Landscape: the virtual, the actual, the possible? Considera i sistemi visivi, percettivi e concettuali diventati sempre più instabili, tanto fisicamente quanto metaforicamente. E’ un invito a connettere prospettive creative di due contesti culturali e geografici diversi, la California negli Stati Uniti e il la regione cinese del Pearl River Delta: dall’utopia cibernetica e dalla frontiera tecnologica al mondo dei prodotti elettronici; dal romanticismo e i movimenti ecologici all’urbanizzazione di massa e ai conflitti territoriali. I lavori presentati toccano tematiche quali la natura, il paesaggio, il giardino urbano, la realtà virtuale, i sistemi tecnologici digitali e le loro giunture. Il titolo fa riferimento ai quattro funtori ontologici indicati da Félix Guattari: il virtuale, l’attuale, il reale e il possibile. Attraverso la lente del paesaggio la mostra pone le seguenti questioni: quale è l’effetto specchio tra il paesaggio e la tecnologia, come uno informa l’altro e come capiamo e sperimentiamo noi stessi e l’altro?
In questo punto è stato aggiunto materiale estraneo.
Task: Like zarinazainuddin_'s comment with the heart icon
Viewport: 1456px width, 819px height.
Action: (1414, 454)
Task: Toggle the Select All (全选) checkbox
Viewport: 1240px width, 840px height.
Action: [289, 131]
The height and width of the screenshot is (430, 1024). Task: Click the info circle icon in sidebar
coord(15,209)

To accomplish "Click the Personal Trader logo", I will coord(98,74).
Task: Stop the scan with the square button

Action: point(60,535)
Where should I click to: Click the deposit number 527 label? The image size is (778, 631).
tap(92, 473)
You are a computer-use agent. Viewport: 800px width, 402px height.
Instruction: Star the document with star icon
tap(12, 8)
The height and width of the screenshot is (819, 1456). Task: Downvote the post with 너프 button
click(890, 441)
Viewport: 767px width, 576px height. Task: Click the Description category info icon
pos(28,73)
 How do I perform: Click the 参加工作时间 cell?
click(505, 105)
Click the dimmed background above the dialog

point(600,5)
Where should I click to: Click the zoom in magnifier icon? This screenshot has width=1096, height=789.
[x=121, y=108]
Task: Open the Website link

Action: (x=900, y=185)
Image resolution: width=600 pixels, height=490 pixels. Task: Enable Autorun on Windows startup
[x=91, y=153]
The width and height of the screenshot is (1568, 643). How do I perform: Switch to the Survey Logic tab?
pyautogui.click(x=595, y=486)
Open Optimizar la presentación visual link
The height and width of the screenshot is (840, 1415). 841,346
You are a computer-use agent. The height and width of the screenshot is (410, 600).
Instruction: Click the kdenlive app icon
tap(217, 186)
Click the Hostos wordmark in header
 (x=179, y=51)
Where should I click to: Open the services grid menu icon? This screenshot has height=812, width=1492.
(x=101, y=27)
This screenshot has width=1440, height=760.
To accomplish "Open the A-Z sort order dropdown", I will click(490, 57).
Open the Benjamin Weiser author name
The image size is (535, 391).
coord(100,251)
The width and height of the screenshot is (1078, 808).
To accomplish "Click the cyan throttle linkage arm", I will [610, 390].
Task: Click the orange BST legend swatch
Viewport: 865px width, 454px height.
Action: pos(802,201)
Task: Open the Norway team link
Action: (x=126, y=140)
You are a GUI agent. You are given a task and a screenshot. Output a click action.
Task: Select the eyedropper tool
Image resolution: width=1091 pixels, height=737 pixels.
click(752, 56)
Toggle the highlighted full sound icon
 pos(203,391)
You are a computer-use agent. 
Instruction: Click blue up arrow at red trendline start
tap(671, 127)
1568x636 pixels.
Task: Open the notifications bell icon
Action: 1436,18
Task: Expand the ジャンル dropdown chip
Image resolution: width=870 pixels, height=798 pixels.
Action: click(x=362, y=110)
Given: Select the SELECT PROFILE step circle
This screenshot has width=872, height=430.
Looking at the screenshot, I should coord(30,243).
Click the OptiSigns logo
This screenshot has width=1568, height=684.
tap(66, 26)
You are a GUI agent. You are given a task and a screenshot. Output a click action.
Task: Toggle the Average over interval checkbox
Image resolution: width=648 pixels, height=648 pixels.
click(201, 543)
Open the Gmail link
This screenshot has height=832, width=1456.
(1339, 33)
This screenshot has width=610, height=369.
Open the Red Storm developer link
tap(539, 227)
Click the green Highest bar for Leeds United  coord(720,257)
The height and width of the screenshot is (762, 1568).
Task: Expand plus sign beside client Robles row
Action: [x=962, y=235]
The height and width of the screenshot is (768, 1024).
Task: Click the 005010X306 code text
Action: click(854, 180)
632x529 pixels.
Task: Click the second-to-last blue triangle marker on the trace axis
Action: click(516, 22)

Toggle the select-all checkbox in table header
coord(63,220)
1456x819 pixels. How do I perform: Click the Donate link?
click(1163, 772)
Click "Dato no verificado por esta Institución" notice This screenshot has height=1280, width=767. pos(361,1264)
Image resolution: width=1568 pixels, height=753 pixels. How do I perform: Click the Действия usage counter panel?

Quale impatto hanno le diverse prospettive e approcci sulla nostra immagine mentale di paesaggio? Il discorso che ruota attorno all’Antropocene e i dibattiti culturali e sociali che ne sono seguiti sono la contestualizzazione più ampia. La tesi che si propone è quella che stiamo entrando in una nuova epoca geologica; a partire dalla rivoluzione industriale, le attività umane hanno alterato l’ambiente in maniera così estensiva da creare una nuova forma di natura. Questa tesi ricontestualizza i dibattiti tradizionali relativi alla relazione che intercorre tra il genere umano, la natura e la tecnologia. Alcuni elementi visivi e patterns sono diventati troppo ambigui per poter essere riconosciuti e interpretati sulla base dello stato percettivo. Questo significa che gli umani non sono più in primo piano nella nostra esistenza. La distinzione tra sfondo e primo piano, tra umano e non umano, tra cultura e natura, tra soggetto e oggetto, tra piano e storia sono diventati trasferibili e variabili. Queste sfide di relazioni multi-stabili sono la prospettiva dualistica della modernità.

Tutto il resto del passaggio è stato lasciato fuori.